*Job*: Reproduce the following lines verbatim, starting at the line that contains "Where should I" and ending at the line that contains "pos(34,664)".

┌──

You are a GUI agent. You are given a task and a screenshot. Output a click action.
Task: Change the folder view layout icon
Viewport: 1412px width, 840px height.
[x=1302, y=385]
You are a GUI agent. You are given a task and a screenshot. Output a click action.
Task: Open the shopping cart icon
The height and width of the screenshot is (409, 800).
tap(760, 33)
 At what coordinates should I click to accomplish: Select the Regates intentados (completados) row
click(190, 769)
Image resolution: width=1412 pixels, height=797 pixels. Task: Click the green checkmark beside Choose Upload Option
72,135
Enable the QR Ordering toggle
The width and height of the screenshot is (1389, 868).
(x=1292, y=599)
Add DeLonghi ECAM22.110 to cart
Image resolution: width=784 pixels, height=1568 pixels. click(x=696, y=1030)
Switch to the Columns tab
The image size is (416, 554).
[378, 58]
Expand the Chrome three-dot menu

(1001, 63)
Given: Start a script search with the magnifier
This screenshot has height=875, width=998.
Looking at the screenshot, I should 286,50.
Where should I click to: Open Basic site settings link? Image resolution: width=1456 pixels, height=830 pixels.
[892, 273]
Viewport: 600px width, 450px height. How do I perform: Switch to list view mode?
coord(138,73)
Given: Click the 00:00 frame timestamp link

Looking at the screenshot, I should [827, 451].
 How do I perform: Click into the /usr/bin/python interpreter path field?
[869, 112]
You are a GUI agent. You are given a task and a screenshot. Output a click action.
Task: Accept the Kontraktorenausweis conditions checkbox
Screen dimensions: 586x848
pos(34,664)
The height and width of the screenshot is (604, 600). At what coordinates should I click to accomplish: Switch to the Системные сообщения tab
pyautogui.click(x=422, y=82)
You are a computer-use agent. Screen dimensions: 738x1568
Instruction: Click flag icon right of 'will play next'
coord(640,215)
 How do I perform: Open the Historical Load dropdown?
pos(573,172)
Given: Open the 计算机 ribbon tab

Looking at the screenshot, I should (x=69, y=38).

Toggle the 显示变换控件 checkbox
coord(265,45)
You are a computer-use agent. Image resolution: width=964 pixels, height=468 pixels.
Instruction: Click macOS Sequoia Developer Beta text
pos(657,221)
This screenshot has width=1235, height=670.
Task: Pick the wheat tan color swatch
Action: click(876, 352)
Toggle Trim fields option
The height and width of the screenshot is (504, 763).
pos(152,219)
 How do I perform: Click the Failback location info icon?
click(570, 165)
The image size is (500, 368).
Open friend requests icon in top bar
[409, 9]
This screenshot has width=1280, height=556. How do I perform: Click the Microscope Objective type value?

└──

*Task output*:
Where should I click to: Open Basic site settings link? Image resolution: width=1456 pixels, height=830 pixels.
[892, 273]
Viewport: 600px width, 450px height. How do I perform: Switch to list view mode?
coord(138,73)
Given: Click the 00:00 frame timestamp link

Looking at the screenshot, I should [827, 451].
 How do I perform: Click into the /usr/bin/python interpreter path field?
[869, 112]
You are a GUI agent. You are given a task and a screenshot. Output a click action.
Task: Accept the Kontraktorenausweis conditions checkbox
Screen dimensions: 586x848
pos(34,664)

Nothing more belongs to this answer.